In the next room, physical therapist Josh Avery explained the Vasper rehabilitation system, in which patients perform a recumbent cycling exercise with the application of restricted blood flow and cold therapy, a
combination of rehab techniques that trick the body into believing it’s undergoing more intense exercise than it actually is. This can enable patient recovering from concussion to experience the metabolic benefits of intense exercise without risking a setback, Avery said.
But not all aspects of concussion rehabilitation involve expensive equipment, and some of low-tech rehab techniques also can be used to help minimize the risk of concussion in athletes who’ve never had one. Chris Iby, a physical therapist and strength and conditioning specialist at the center, said two particular areas he emphasizes are neck strength and core strength.
“The stronger your foundation is, the more effective it will be at attenuating forces traveling up to the brain,” Iby said. “The neck is the foundation for the head, and the core is the foundation for the neck.”
In both cases, he said, it’s important for strength training to occur in all three planes of movement—frontal (side to side), sagittal (forward and back), and transverse (rotational)—to improve an athlete’s response to impacts from unanticipated directions, which research suggests are associated with increased concussion severity.
Iby also stressed the importance of screening athletes prior to the start of a season to identify any unrecognized concussion-related symptoms as well as potential deficits in strength, balance, eye tracking, and neurocognitive performance that could increase an athlete’s risk for concussion. Ideally teams and school districts would implement this type of screening for all athletes, but in reality that doesn’t always happen; the concussion center offers screening as an out-of-pocket service for parents concerned that their children may fall through the cracks.

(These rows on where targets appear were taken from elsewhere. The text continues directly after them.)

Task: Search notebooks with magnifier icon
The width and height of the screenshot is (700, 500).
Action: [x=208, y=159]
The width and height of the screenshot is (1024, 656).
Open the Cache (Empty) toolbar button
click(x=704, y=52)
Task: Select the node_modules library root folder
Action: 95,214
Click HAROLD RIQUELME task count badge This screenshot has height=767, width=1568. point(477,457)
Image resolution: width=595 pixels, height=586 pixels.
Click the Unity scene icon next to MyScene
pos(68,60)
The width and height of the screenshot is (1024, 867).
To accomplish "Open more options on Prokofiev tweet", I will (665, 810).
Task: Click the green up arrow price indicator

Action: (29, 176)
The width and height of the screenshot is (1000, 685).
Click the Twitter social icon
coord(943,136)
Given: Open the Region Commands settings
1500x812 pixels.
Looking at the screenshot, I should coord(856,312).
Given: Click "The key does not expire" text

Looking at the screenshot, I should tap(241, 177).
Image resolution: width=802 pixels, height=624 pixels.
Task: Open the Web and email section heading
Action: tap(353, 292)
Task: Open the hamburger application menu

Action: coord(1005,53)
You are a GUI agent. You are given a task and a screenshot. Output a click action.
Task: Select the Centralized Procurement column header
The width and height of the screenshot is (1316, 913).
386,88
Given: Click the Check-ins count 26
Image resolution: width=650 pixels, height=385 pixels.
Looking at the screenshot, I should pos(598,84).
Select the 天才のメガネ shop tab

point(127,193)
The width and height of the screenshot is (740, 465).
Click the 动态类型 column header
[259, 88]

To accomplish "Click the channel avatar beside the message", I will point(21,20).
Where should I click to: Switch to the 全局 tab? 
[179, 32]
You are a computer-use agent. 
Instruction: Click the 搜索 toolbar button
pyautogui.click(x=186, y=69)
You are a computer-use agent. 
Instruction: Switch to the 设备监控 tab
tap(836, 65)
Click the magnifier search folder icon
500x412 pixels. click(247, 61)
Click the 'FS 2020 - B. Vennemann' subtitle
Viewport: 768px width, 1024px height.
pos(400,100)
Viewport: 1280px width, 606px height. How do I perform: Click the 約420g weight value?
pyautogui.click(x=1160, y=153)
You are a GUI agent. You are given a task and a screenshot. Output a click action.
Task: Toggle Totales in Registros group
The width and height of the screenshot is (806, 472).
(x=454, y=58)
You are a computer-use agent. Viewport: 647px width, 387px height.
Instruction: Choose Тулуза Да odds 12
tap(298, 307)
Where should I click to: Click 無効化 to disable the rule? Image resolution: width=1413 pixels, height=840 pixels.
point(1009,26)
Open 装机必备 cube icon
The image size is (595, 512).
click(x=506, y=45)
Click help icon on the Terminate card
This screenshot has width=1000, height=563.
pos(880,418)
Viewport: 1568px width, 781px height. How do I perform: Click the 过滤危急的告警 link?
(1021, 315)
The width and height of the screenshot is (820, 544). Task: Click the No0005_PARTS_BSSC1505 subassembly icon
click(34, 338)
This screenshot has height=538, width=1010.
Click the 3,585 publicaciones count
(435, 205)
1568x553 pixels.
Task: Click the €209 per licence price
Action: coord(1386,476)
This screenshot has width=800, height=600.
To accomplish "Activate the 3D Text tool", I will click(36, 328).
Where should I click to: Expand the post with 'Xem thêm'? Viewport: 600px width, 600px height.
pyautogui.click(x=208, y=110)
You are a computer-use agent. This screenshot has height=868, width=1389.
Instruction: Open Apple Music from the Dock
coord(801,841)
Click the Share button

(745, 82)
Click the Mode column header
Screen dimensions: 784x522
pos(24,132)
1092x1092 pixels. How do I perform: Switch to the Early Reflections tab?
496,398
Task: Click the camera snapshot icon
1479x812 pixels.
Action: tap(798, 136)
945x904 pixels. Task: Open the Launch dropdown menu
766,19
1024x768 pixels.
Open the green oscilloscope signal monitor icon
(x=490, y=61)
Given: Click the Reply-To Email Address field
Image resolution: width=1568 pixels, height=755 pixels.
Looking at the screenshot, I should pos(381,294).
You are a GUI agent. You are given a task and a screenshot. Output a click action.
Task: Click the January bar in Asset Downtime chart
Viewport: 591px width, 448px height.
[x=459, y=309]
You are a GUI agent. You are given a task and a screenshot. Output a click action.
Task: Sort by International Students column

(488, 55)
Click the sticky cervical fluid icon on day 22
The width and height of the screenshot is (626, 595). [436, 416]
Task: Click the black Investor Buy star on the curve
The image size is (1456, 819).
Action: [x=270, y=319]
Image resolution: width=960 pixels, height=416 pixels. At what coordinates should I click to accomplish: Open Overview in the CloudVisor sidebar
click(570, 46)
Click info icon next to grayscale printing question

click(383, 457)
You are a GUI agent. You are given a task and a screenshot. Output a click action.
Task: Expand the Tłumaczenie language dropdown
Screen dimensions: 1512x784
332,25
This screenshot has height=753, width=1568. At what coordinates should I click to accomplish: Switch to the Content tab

No matter who performs it, this type of screening is valuable to establish a baseline for each athlete, so if that athlete does sustain a concussion, his or her rehabilitation can use those baseline values as targets for recovery. But screening may also have preventive benefits; an athlete who undergoes training to address deficits identified during screening will by definition reduce his or her risk of suffering a concussion at all.
“Prevention starts with screening,” Iby said. “If we find anything that needs correction, we can get at it before it becomes an issue.”